How To Make Turkish Coffee
Turkish coffee has been around since the 16th century. It's one of the first brewing methods with a deep history and rich culture. Turkish coffee is popular all over the world, but it is most widespread in the Middle East, North Africa, the Caucasus, the Balkans, and other territories that were once part of the Ottoman Empire. Turkish coffee was the main brewing method used by the Ottomans.
"Turkish" coffee is a European and American name. In the Middle East, a drink prepared this way is simply called "coffee."
Turkish coffee is made in a small, long-handled pot called a cezve or ibrik. The coffee is very dense and strong because no filter is used, because small coffee particles remain in the finished drink, and because it is brewed for a long time at a high temperature.
How to Make Turkish Coffee In a Cezve
You will need:
- Pure drinking water (total mineralization 50-150 ppm, room temperature)
- Coffee grinder with the ability to do a fine grind. Visually, it should look like extra-fine salt. For dark roasts, you can use a slightly larger grind.
- Freshly roasted coffee
Step-by-step instructions are described in the table below.
Brew Time: 5 Min
Yield: 2 Cups
What You Need
1. Grind your coffee finely.
2. Add sugar (if desired), water, and ground coffee to the cezve.

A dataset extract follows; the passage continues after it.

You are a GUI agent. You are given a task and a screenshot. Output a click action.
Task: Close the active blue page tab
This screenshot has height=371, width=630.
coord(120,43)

3. Using a cezve spoon, stir the coffee and place the cezve on the stove.
4. Slowly bring the coffee mixture to a simmer over medium heat. This will take 3-4 minutes.

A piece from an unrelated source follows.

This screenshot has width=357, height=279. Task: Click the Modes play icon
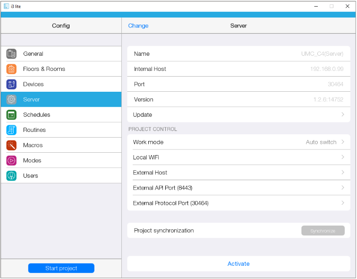pyautogui.click(x=11, y=160)
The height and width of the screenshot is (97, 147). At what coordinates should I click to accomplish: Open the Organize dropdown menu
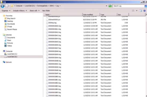[6, 11]
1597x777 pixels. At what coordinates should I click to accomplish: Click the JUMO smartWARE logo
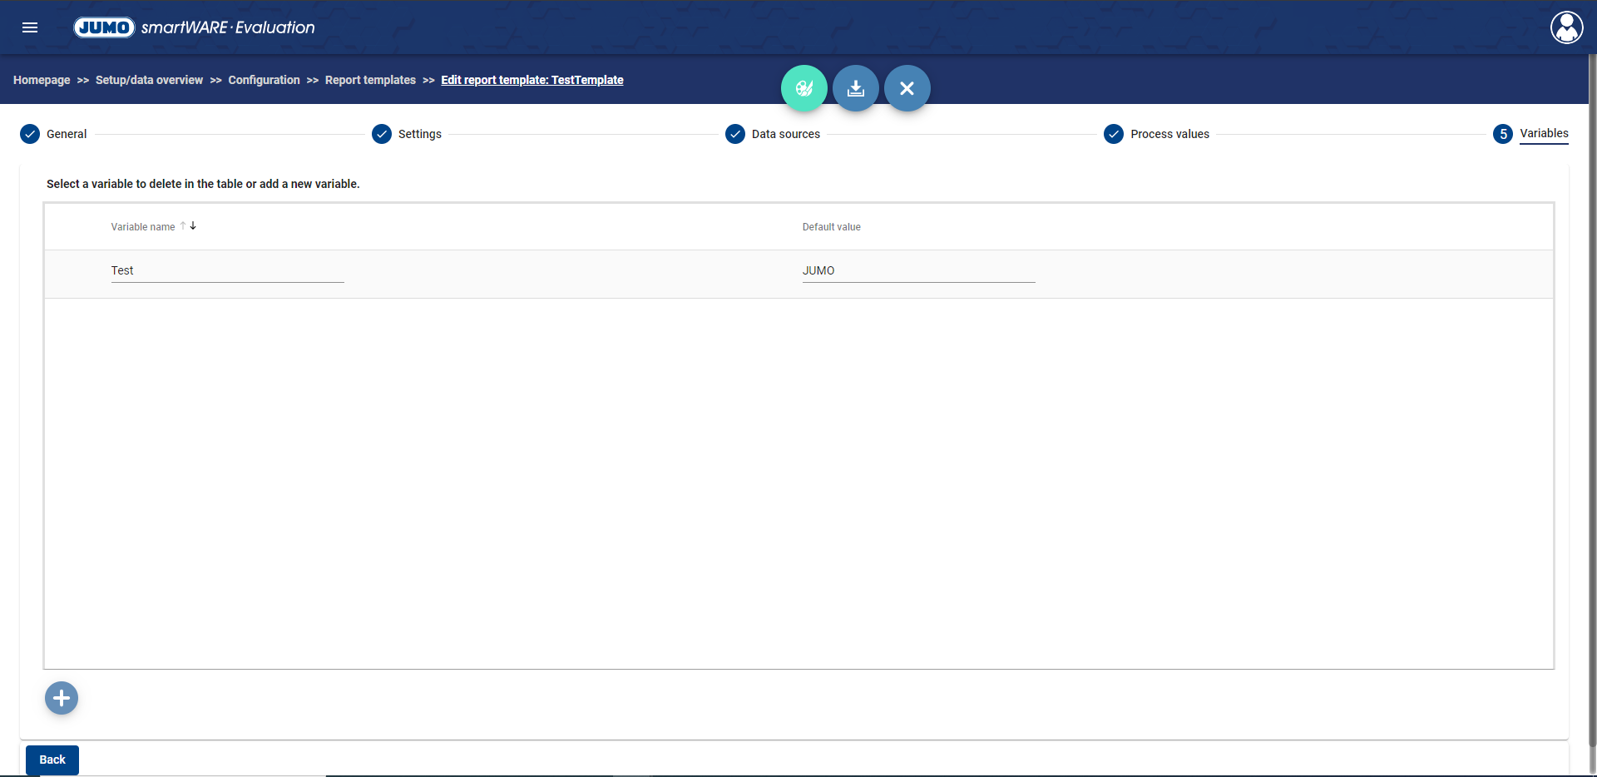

5. When the coffee is hot, you will see dark foam. Pour this foam into the cups and place the cezve back on the stove.
6. Once the coffee boils, pour half of the coffee into the cups, on top the foam.

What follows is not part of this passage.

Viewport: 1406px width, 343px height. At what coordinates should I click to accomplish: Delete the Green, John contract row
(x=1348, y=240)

7. Put the cezve back on the stove again, boil the remaining coffee for another 15-2- seconds, and pour the rest into the coffee cups.
8. Serve with water and Turkish delight.
Tips for Making Turkish Coffee
Grinding and Dosage
For Turkish coffee, use a fine grind. It should feel like dust or powder. It is because of this that the cezve is the only brewing method for which you can use a blade grinder.
The dosage of coffee depends on the size of the cezve. To determine the dosage, you need to measure how much water can be placed in the cezve under the place where the neck begins to narrow.
For example, if your cezve claims its volume is 7 fl oz (210 ml), then 5 fl oz (150 ml) of water is recommended.
The normal ratio of coffee to water for Turkish coffee is 1:10. That is, for 5 fl oz (150 ml) of water, you need 0.52 oz (15 g) of coffee.
Serving (brewed coffee)
Regular Coffee 1:10
To make coffee in a cezve, you need a good burr grinder that is capable of fine grinding. But you can also use a blade grinder.
In addition to a coffee grinder, you need room-temperature water with low mineralization (50–150 mg/L), freshly roasted coffee, a stirring spoon, and the cezve itself. We recommend a copper or ceramic cezve.
Copper cezve are used in Turkey. It is important that the copper cezve has an inner lining of silver or food-grade tin. The vessel has a wide base, tapers towards the top, and has a spout.
The diameter of the neck should be 15-20% less than the diameter of the base if the cezve is of standard geometry (the taper is closer to the top). This is important for the coffee foam to form.
Cezves come in a variety of sizes, from small (1 cup) to large (6 or even 8 cups), but it is best not to use a cezve over 10 fl oz (300 ml). In a big cezve, the coffee will be under-extracted.
In addition, it's important to choose a cezve that has enough free space (but not too much) after you add water. When brewing, the coffee will rise in the cezve and form a foam. If there is too much space in the cezve, the foam can burn to the edges and impart unwanted bitterness.
When brewed correctly in a cezve, Turkish coffee is very rich and thick. Here's a very important tip: never take your eyes off the coffee when brewing it in cezve. It can boil over in a matter of seconds.
If you want to add flavor to your drink, you can add sugar and spices such as cardamom, cinnamon, or anise to the cezve. In any case, follow this rule: add loose ingredients (spices or sugar) to ground coffee and liquid ingredients (syrup) to already-brewed coffee.
What Is the Best Type of Coffee to Use In a Cezve?
Any type. The choice of coffee is a matter of taste. Don't be afraid to try a robusta blend—these work well in a cezve. You can use any roast you like—light, medium, or dark.
There is some debate over whether or not to stir the coffee while brewing in a cezve. Stirring coffee after it's removed from the heat will result in a much cleaner cup as the grounds present in the foam will settle to the bottom.
However, advocates of not stirring the coffee while brewing argue that an equal amount of foam should go into each cup. To stir or not is a matter of preference, but in any case, stirring should only be done once the coffee has been removed from the heat.